[Material supplied]:
[Start of Attachment]

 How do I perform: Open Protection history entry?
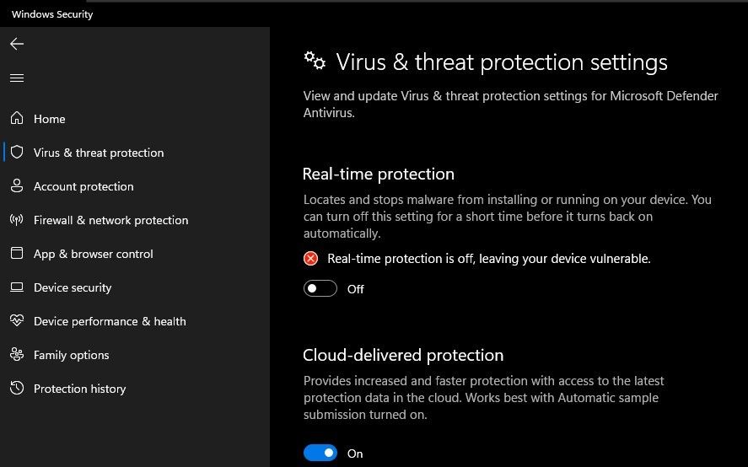click(79, 389)
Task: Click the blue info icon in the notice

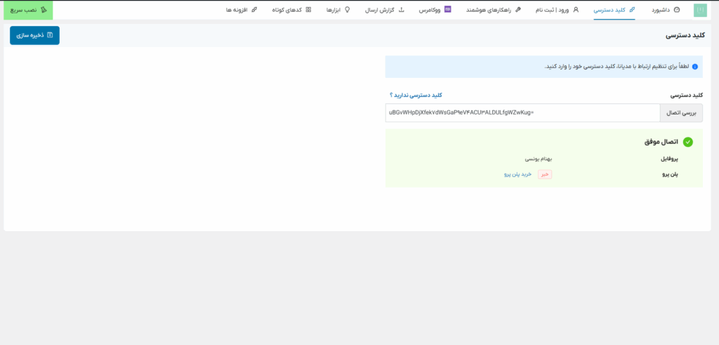Action: coord(694,67)
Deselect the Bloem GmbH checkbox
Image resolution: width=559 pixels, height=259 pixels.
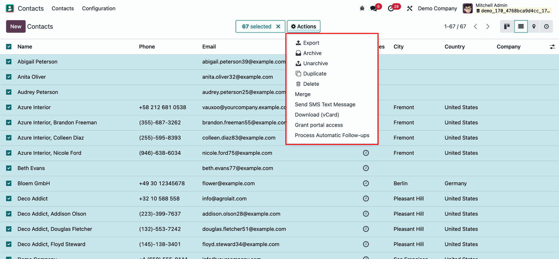pyautogui.click(x=9, y=183)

[End of Attachment]

[Task goal]:
Print exactly the span of lines that begins with the line containing "Image resolution: width=559" and ends with the last line of the listing, with no pictures.

[Finished task]:
Image resolution: width=559 pixels, height=259 pixels.
pyautogui.click(x=9, y=183)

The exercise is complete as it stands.